RIO DE JANEIRO — Brazilian miner Vale SA (VALE5.SA) said on Thursday it would seek out fresh copper mining options and stop expanding nickel production capacity after second-quarter net income plunged on forex losses, rising costs and weaker iron ore prices.
Net income tumbled 99 per cent to $16 million from $1.1 billion a year earlier, far below an average estimate of $421 million.The world’s largest iron ore miner kept making slow progress on cutting net debt, which slipped 3 per cent in the three months through June to $22.12 billion – still a far cry from a target of $15 billion to $17 billion by year-end.
Fabio Schvartsman, who took over as CEO in May, said the company was aiming for $15 billion in net debt in 2018, adding that a company reliant on volatile commodity prices should ideally not be carrying debt at all.
“I personally don’t have $15 billion as a target for the company’s debt. Vale’s debt has to be as low as possible.

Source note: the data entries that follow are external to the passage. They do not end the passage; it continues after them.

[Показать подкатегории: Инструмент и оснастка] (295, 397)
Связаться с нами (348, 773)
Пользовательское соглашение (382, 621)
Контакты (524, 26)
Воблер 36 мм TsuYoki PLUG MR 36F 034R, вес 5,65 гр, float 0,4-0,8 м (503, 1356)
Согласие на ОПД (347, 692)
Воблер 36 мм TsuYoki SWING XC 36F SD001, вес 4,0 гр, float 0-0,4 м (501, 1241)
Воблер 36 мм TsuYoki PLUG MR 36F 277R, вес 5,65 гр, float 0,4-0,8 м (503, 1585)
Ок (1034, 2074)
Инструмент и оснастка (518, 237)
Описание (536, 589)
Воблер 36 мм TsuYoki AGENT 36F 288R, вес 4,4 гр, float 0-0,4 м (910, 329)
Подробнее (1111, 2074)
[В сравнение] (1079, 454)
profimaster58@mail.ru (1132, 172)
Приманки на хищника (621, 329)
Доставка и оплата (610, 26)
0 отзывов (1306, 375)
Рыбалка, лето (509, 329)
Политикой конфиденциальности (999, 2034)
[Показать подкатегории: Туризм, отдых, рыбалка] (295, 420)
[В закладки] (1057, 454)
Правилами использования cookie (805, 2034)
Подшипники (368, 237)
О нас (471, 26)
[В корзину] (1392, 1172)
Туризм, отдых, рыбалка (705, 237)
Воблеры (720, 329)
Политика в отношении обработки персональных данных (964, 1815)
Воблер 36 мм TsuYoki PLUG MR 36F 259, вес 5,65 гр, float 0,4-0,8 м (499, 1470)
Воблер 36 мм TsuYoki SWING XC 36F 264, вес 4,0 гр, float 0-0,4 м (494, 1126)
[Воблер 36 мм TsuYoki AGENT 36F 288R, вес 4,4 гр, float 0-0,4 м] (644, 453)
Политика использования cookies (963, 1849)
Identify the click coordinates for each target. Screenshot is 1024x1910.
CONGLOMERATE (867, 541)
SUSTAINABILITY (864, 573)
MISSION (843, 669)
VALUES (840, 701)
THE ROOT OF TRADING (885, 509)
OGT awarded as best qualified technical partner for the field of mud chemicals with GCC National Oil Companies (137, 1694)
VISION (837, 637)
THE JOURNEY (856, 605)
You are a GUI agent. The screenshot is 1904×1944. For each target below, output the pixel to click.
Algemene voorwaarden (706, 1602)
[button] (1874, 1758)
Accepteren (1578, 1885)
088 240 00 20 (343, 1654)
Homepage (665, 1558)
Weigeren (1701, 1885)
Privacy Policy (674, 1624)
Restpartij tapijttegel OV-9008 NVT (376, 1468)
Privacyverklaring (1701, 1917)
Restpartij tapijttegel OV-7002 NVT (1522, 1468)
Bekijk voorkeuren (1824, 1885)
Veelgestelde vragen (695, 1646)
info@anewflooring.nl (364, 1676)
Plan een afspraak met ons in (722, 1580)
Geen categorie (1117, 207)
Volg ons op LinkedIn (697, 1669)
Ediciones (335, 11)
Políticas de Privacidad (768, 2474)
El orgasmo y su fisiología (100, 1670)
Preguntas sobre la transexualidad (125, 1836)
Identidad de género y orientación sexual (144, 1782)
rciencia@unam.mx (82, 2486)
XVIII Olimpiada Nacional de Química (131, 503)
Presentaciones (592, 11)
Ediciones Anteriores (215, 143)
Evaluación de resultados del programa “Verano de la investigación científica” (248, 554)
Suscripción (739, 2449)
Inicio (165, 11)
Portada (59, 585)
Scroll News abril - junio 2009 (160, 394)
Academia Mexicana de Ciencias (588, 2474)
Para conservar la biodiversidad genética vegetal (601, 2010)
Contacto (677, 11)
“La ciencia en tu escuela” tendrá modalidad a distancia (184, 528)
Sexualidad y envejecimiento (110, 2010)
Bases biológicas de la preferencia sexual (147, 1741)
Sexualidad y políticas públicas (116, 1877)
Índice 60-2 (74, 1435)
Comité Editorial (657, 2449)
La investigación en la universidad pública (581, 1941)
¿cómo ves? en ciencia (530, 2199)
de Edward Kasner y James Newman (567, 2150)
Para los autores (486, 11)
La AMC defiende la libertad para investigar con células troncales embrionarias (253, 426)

Certainly below 15 is our goal,” he said on a conference call.
Schvartsman also said Vale would cease to invest fresh funds in its Caledonia nickel mine, in a bid to reduce costs.
Vale remains Sudbury’s largest employer at about 4,000 workers. It operates six mines, a mill, a smelter and a refinery. and is one of the largest integrated mining complexes in the world. Vale mines nickel, copper, cobalt, platinum group metals, gold and silver here.
In May, Vale ceased production at its Stobie mine due to a variety of factors, including lower grades and volumes of nickel, declining world nickel prices and the fact that miners can’t work below the 3,000-foot level due to seismic activity.